Aim 1 = According to the spending report, which industry sector was the strongest for the month, and by how much did its spending rise?
::: Provided passage :::
ANNUAL SPENDING GROWTH NEARS SIX-YEAR HIGH
- Economy-wide spending increased in November, the 15th straight month of growth.
- 15 of the 19 industry sectors saw sales rise in trend terms, up from 14 sectors in October.
- Transportation was the strongest industry sector for the month, with spending up 2.5 per cent.
- Queensland was the only state to record a decline in spending, easing just 0.1 per cent.
Economy-wide spending grew once again in November, lifting the annual growth rate to its highest level in almost six years, according to the latest Commonwealth Bank Business Sales Indicator (BSI). In trend terms, the BSI rose 0.5 per cent in November to record its 15th consecutive month of growth.
The BSI is a key measure of economy-wide spending, tracking the value of credit and debit card transactions processed through Commonwealth Bank point-of-sale terminals. The November BSI revealed trend spending growth has remained healthy, despite easing from a 0.7 per cent rise in October, after the previous month’s figures were revised to reflect new spending data.
Looking at the more volatile seasonally adjusted measure, spending increased by 0.2 per cent in November, following a 4.1 per cent increase in October. Annual seasonally adjusted growth eased to 9.4 per cent in November, from 10.7 per cent the month before.
According to Adam Bennett, Executive General Manager Local Business Banking, Commonwealth Bank, it’s positive to see business owners benefiting from another rise in spending.
“After a difficult few years, it’s great to see annual spending growth returning to pre-GFC levels. Nonetheless, we’d prefer to see growth accelerating rather than moderating at the start of the peak holiday season.
“Many businesses rely on this period for a high proportion of their annual profits. So while it’s encouraging to see spending rise, it’s still important for business owners to focus on efficiency and good cash flow management, so they can stay well prepared for future spending fluctuations throughout the year,” said Mr Bennett.
Craig James, Chief Economist at the Bank’s broking subsidiary CommSec and author of the BSI, said although consumers have become a little more cautious over the last month, the outlook remains positive.
“November’s slightly more modest spending growth preceded a dip in consumer confidence in December, with confidence levels easing from a multi-year high. Consumers have been worried by job losses across various industries, higher petrol prices, a weaker Aussie dollar and a more subdued share market.
::: Records provided :::
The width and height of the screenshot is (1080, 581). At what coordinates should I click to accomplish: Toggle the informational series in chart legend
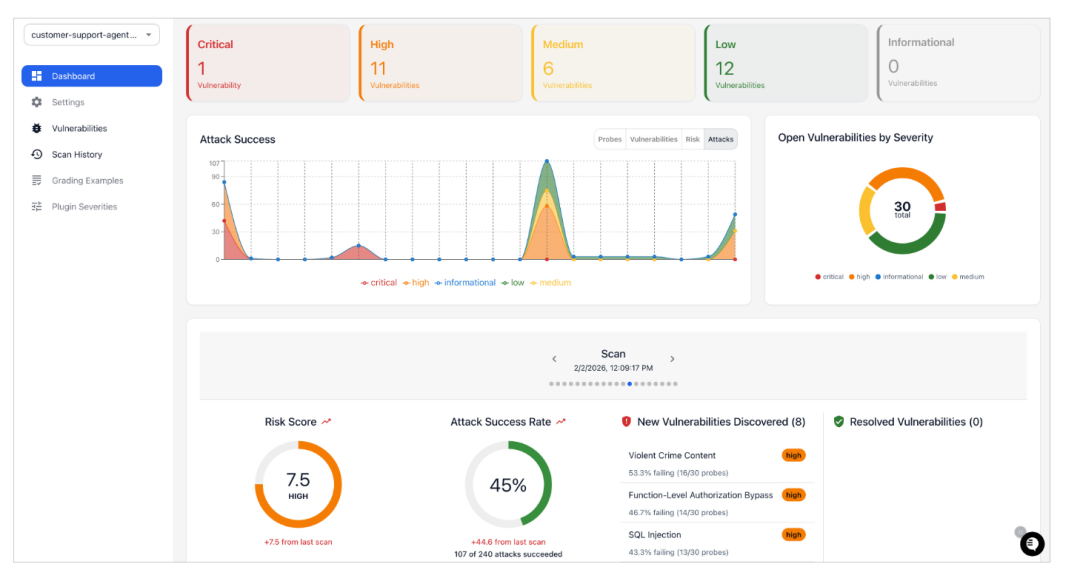pyautogui.click(x=464, y=283)
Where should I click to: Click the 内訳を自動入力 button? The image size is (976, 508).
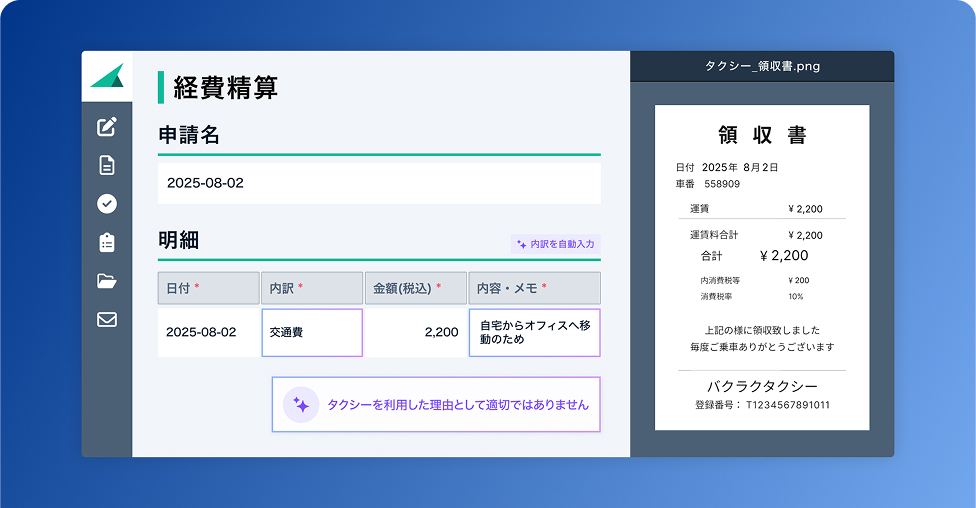(555, 244)
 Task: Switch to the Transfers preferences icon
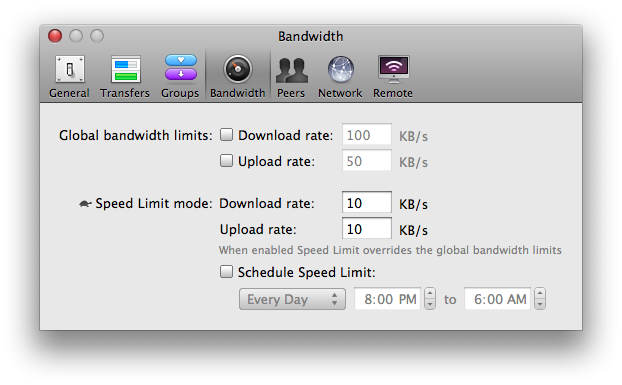click(x=125, y=77)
:::
Aim 2 = List every line of the listing that contains the word "should".

Expected output 1 = Transportation, with spending up 2.5 per cent.

Expected output 2 =
The width and height of the screenshot is (1080, 581). At what coordinates should I click to accomplish: Toggle the informational series in chart legend
Where should I click to: Click the 内訳を自動入力 button? The image size is (976, 508).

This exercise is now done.